Being able to distinguish between an application-driven intelligence solution and a data-driven intelligence application is important because the development methodology is different. Although both can use agile development methods, there are a number of key differences. For example, Ken Collier in his book Agile Analytics discusses the difference between agile development for data warehousing and business intelligence and that of traditional applications. All in all, you have to know what is different (skill sets, methodology, resources, time frame) for building or using an application-driven intelligence solution vs. a data-driven intelligence application.

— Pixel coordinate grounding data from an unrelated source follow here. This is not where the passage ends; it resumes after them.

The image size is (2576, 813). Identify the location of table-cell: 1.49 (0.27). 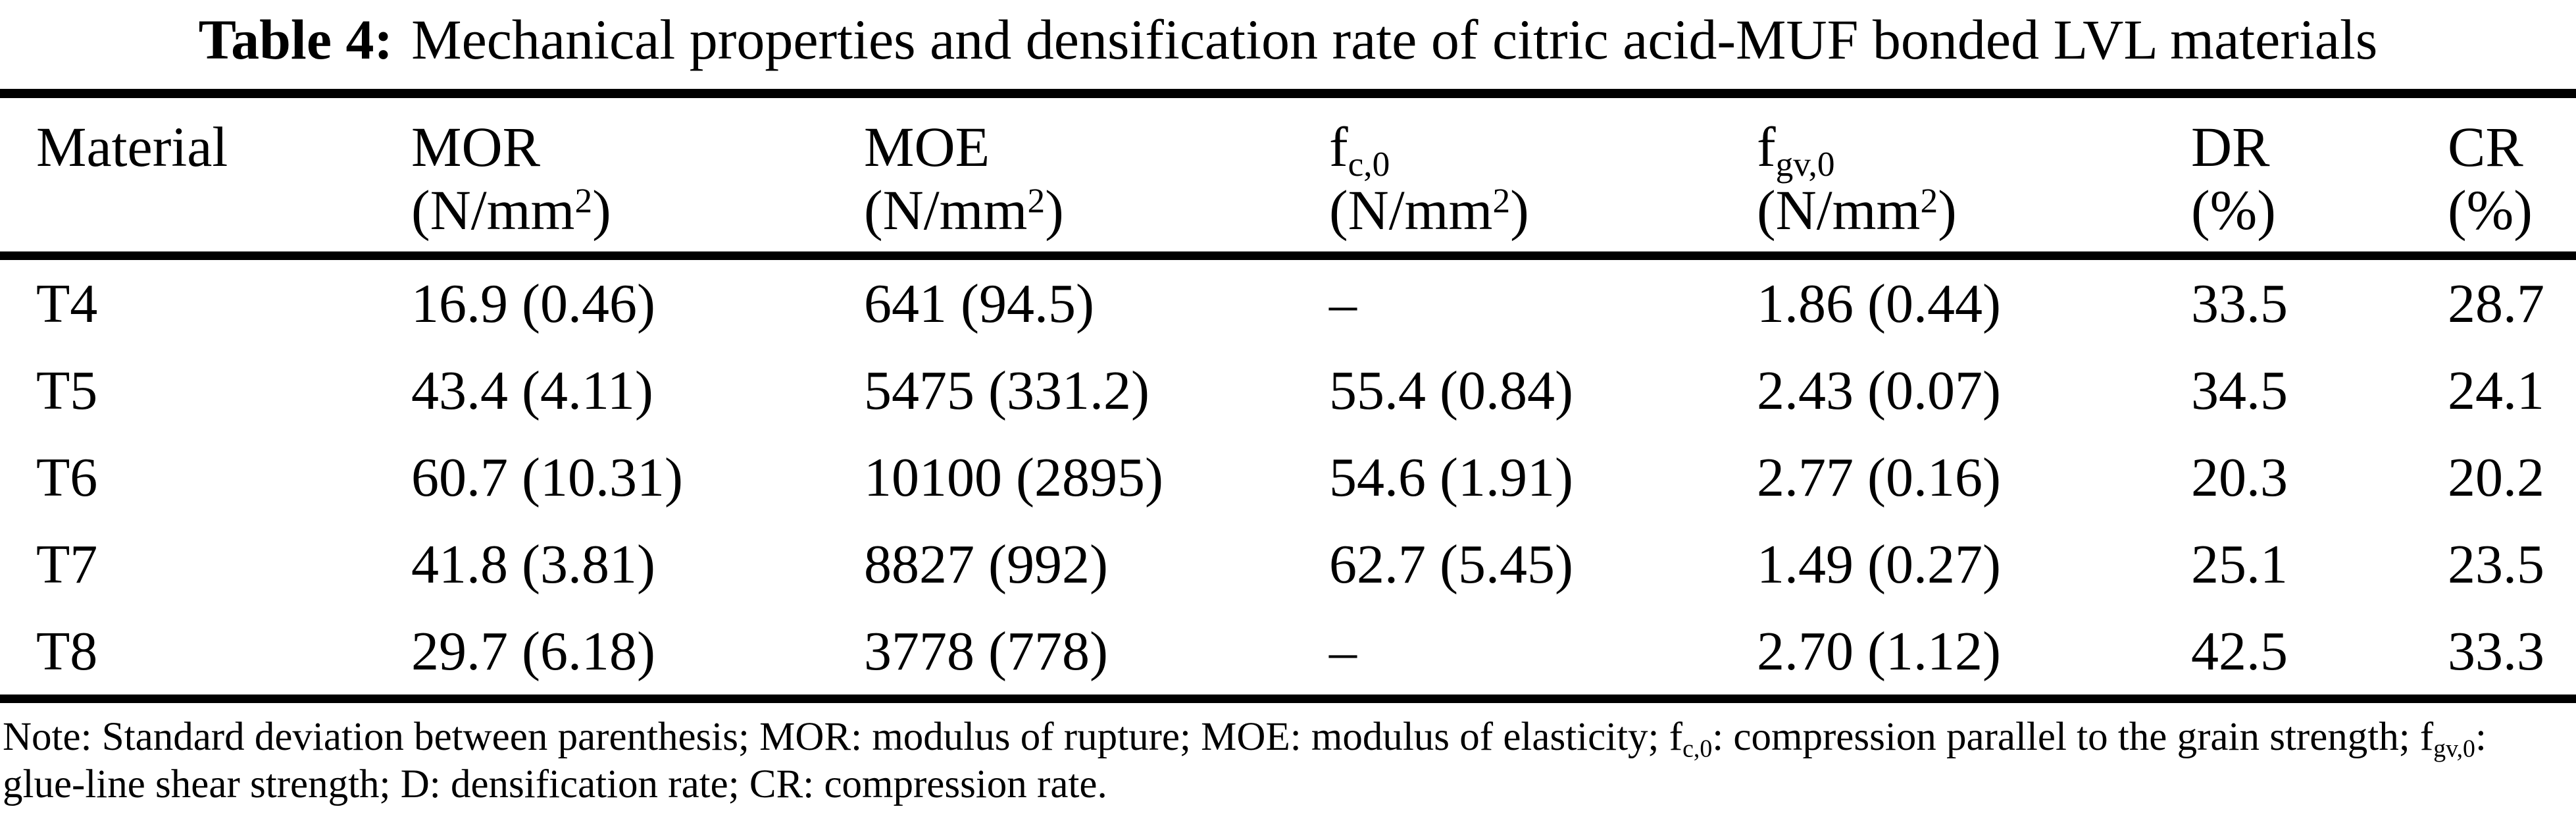
(1879, 564).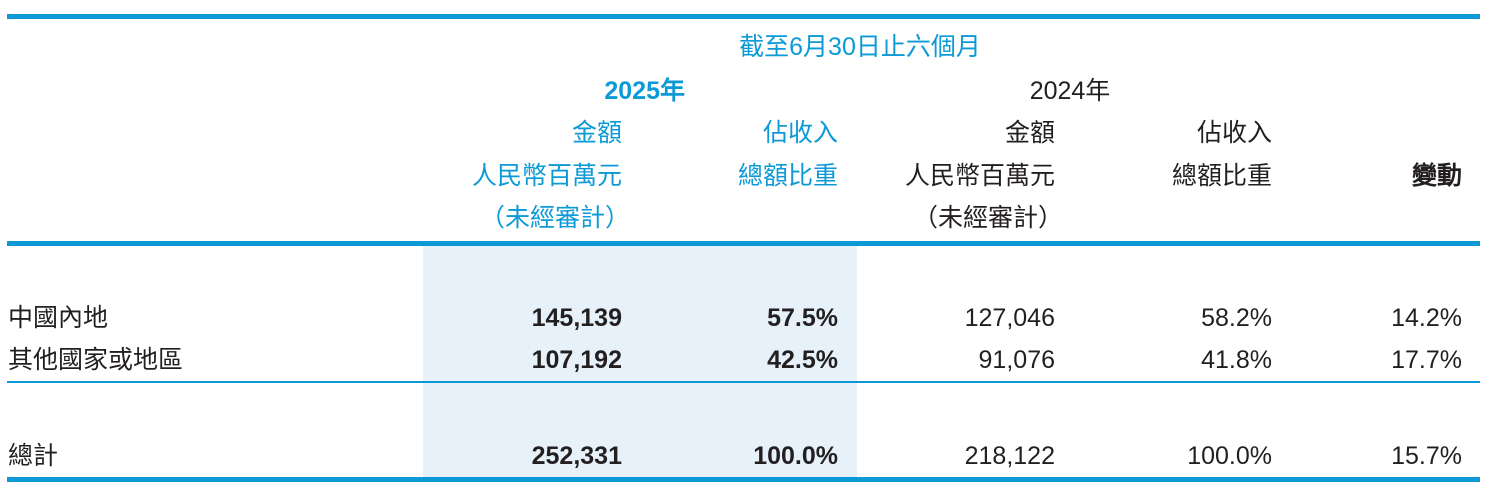  I want to click on amount-2024: 127,046, so click(1010, 318).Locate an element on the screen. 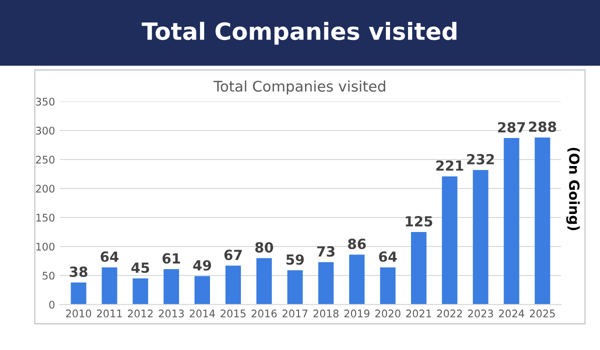 Image resolution: width=600 pixels, height=350 pixels. data-label: 73 is located at coordinates (326, 252). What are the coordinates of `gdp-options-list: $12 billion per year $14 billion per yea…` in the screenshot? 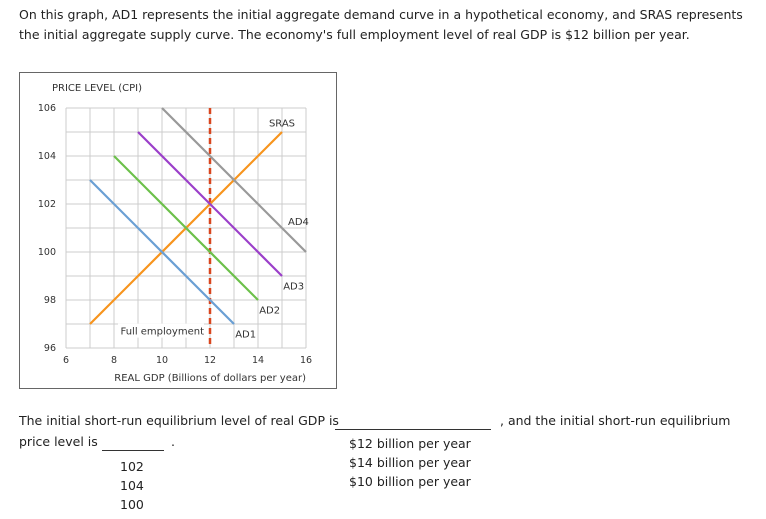 It's located at (410, 462).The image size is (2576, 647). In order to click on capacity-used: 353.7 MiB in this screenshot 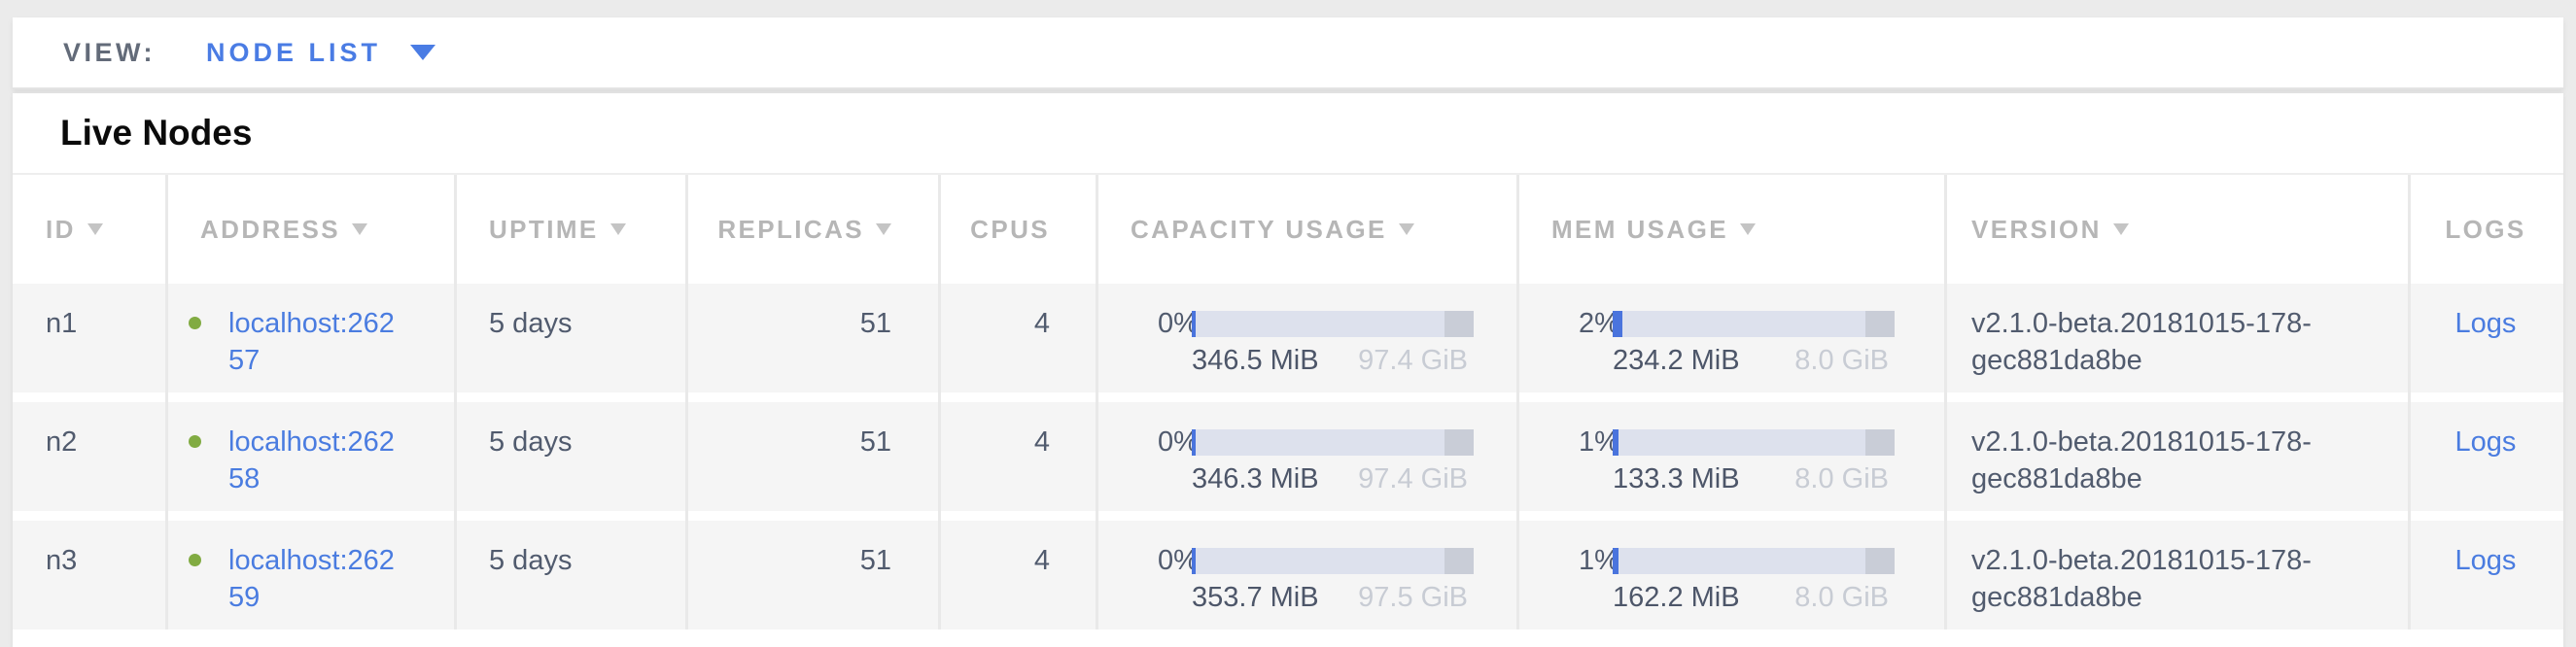, I will do `click(1256, 597)`.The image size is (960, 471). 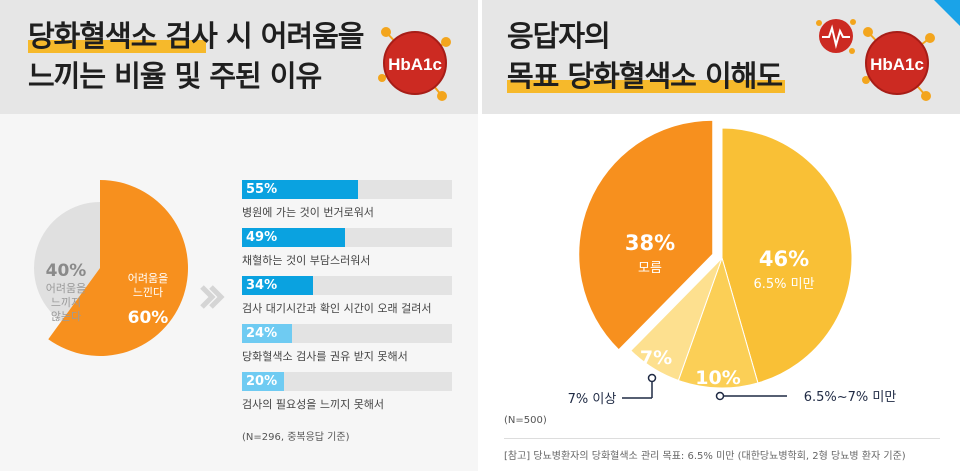 I want to click on bar-track: 34%, so click(x=347, y=286).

Operationally, SLA decisions and IT infrastructure decisions for data-driven intelligence applications probably differ from application-driven intelligence applications. For example, current customer orders must be protected at all cost, so significant data protection, including strong disaster recovery, needs to be in place. However, where external Web data is ingested internally for a big data analysis, it may not make any sense to provide a high level of data protection as the data could simply be re-ingested from its original sources.

You don't have to worry about trying to fit a project into a particular definition. Big data is a hot topic, but what is it exactly? Doug Laney (now of Gartner) introduced the popular concept of volume, variety and velocity. This is a very powerful and useful idea, but it does not precisely define what is big and what is little. Moreover, size alone does not determine value. Using a data-driven intelligence approach causes you to think about its overall value and the software technology that needs to be applied. If the project seems to fit the bill of big data, then call it that. If it does not but still delivers value, go ahead. Be benefit-driven, not label-driven.

Recognize that collectively data-driven intelligence is the engine that makes more data-centric IT possible. This collective perspective encompasses all the pieces and gives a better sense of the total value that results when viewing the world through a data-driven intelligence lens.

Mesabi Musings

This is a short introduction to a broad subject and will require further discussion both from a general perspective as well as using specific product illustrations. Now, application-driven intelligence tends to focus on operational business processes. Data-driven intelligence tends to fulfill the needs of management information systems.

The big difference is that the proper use of data-driven intelligence will help organizations switch from intuition-based to data-based decisions--a transformation that should have a positive effect at all levels of an organization.